BGM/ My Little Lover "evergreen"

 出勤前に、ラツィオ×ローマ(セリエA第11節)をビデオ観戦。どうせ「ナカタナカタ」とうるさい石川アナの担当だろうと思い込んで「イヤだなぁ」と顔を歪めていたのだが、実況は八塚さんだった。ホッとした。しかし彼、マンU戦を生中継した5時間半後にこの仕事をしていることになる。その間、どっかで仮眠してるんだろうか。スタジオの隅に「八塚部屋」とかありそうな気がする。もしかしたら奥さんと子供もそこにいるかもしれない。住むなよ。さすがに立ち上がりは声にいつもの張りがなかった。解説は、ラツィアーレ幸一とロマニスタ哲二の柱谷コンビ。ラツィオ贔屓の幸一さんが山形(だっけ?)の監督になってしまうのはちょっと寂しい。さて試合のほうだが、正直、はじめから勝てる気はしなかった。でも、ここで開き直って爆発してくれるんじゃないかという思いも微かにあった。

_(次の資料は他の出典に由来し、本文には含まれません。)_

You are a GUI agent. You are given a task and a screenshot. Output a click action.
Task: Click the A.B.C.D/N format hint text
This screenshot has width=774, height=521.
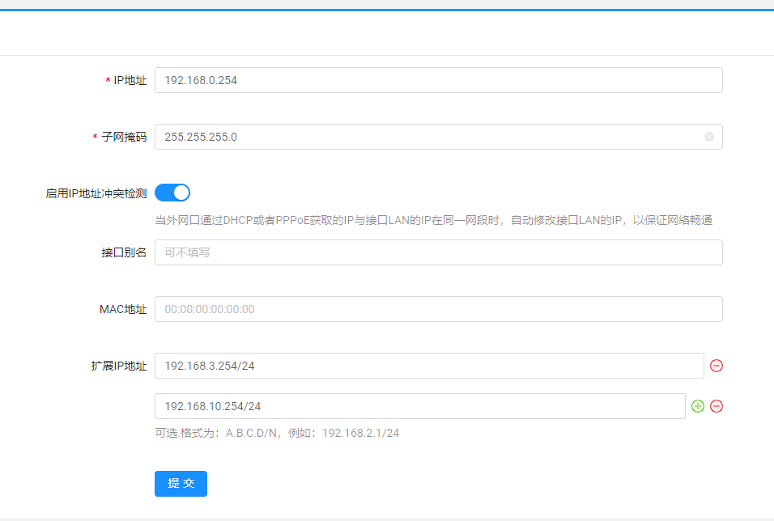tap(277, 433)
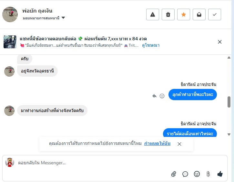This screenshot has width=234, height=182.
Task: Click กำหนดให้ฉัน to assign to me
Action: (x=158, y=144)
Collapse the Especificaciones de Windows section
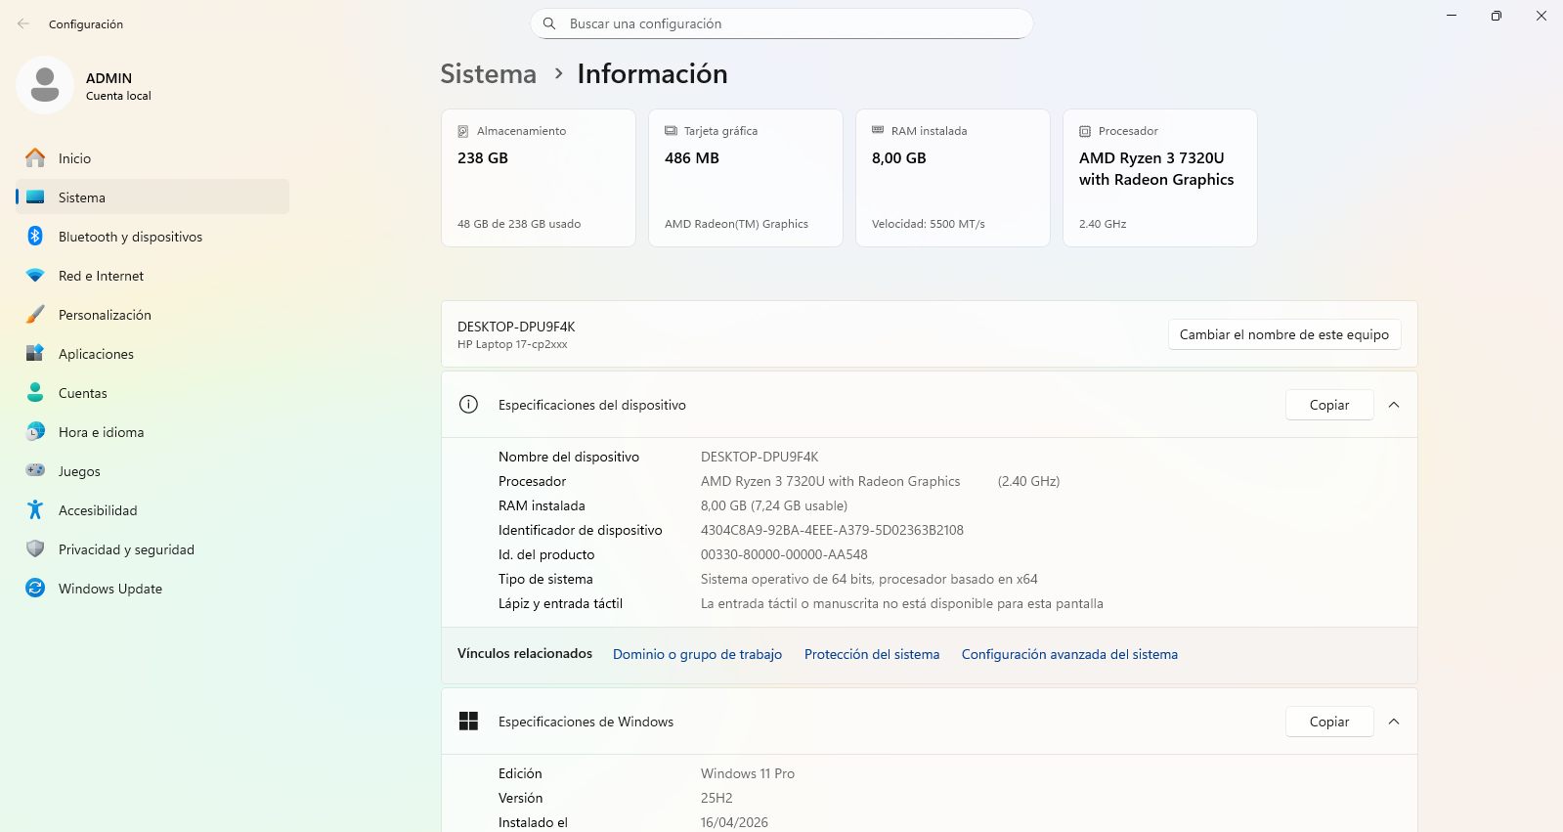Viewport: 1563px width, 832px height. pos(1394,722)
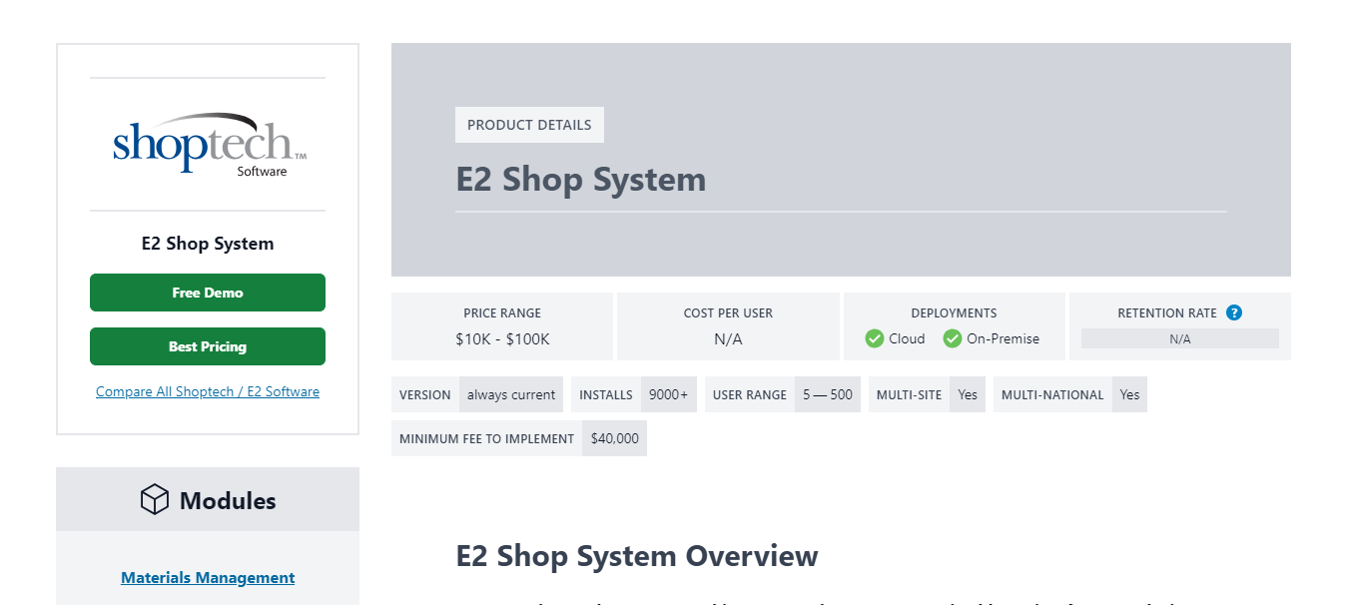Click the Cloud deployment checkmark icon

pos(876,338)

が、やはりダメだった。思わず腰の浮く決定機はラツィオのほうが多かったように思うが、基本的にはローマのペース。せめてスコアレスドローに持ち込めれば御の字という感じだったのだが、70分、カフーがふんわりと入れたセンタリングをザネッティ(だったかな)がヘディングでシュート。ペルッツィが左手で弾いて事なきを得たかと思った次の瞬間、ネスタが右足でクリアしたボールがネグロに当たってゴールインしてしまったのであった。嗚呼。パンカロ、ファバッリに次いで、たしか今季3つめの自滅点だと思う。ま、トッティやバティに派手なゴールを決められるよりはダメージも少ないが、脱力するなぁ。ローマに勝ち点3を献上しちゃって、追いかけてる他のチームの皆さまに申し訳ないって感じ。ベーロン不在じゃしょうがないのかもしれないが、やっぱクレスポの1トップってのがダメだ。ただでさえ前線に人数が足りない上に、ネドベドがカフーに引っ張られてろくに仕事できなかった。一応ホームゲームなんだから、はじめからサラスを使ってガンガン行って欲しかった。